- _Assignment_
Transcribe nothing but the lines from the one with "You are a computer-use agent. 1224x568" to the end of the entries, both included, keeping each exact and leaving every picture out.

- _Data records_
_ _ _

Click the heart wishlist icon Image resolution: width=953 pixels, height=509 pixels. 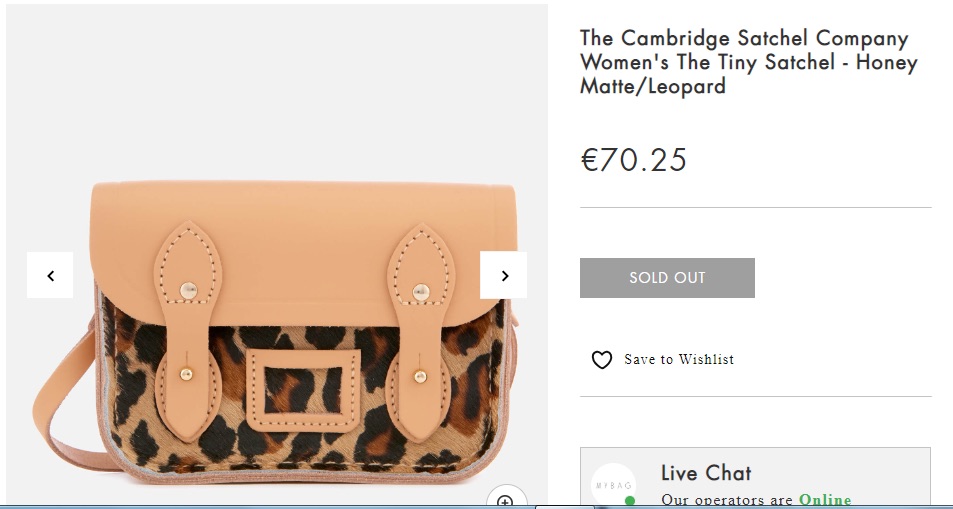[602, 360]
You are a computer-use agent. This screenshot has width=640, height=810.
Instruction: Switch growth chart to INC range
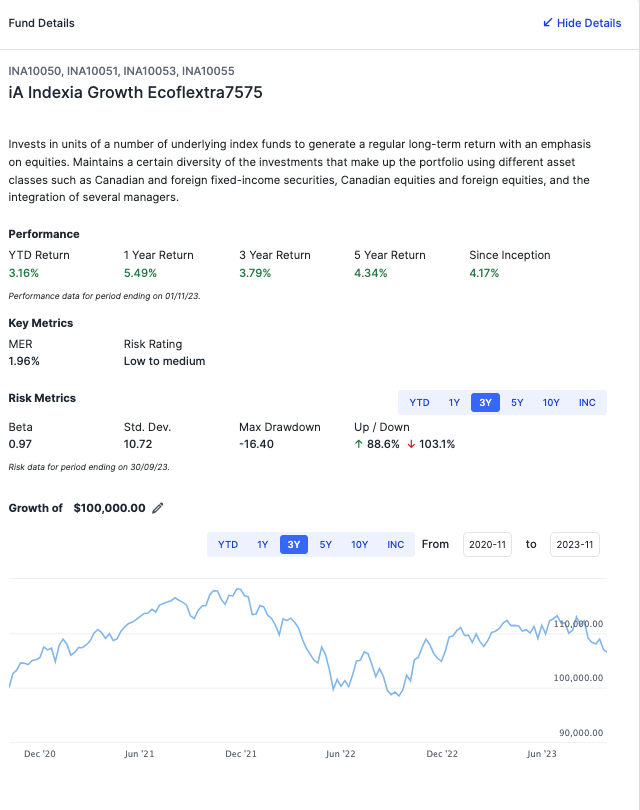396,544
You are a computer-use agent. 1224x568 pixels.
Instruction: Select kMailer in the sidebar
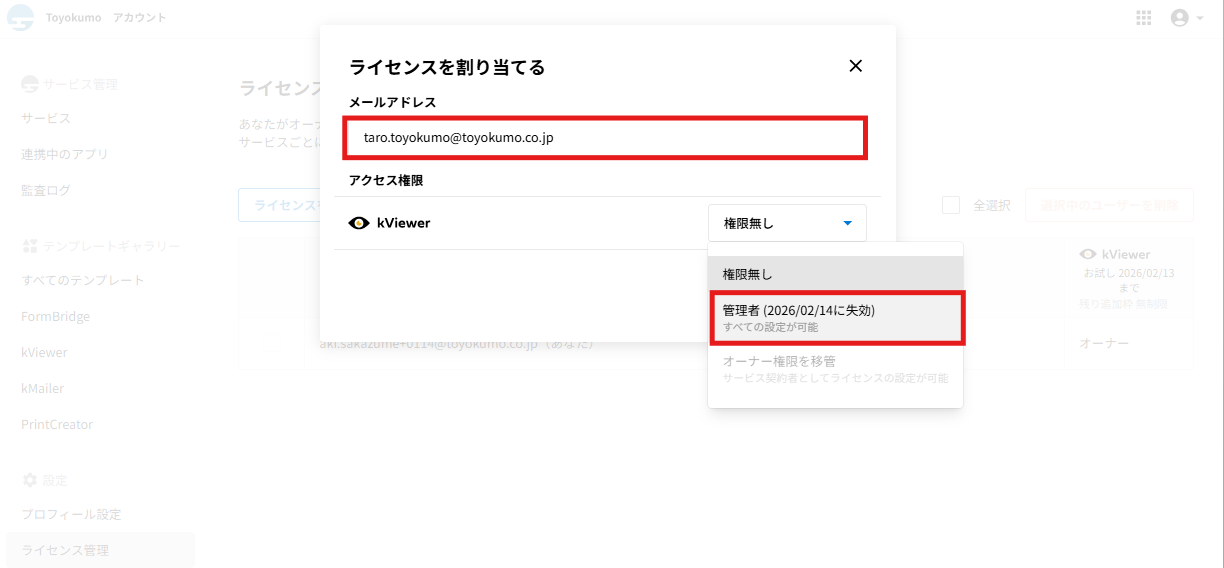[x=43, y=388]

_ _ _

- _Solution below_
You are a computer-use agent. 1224x568 pixels.
Instruction: Select kMailer in the sidebar
[x=43, y=388]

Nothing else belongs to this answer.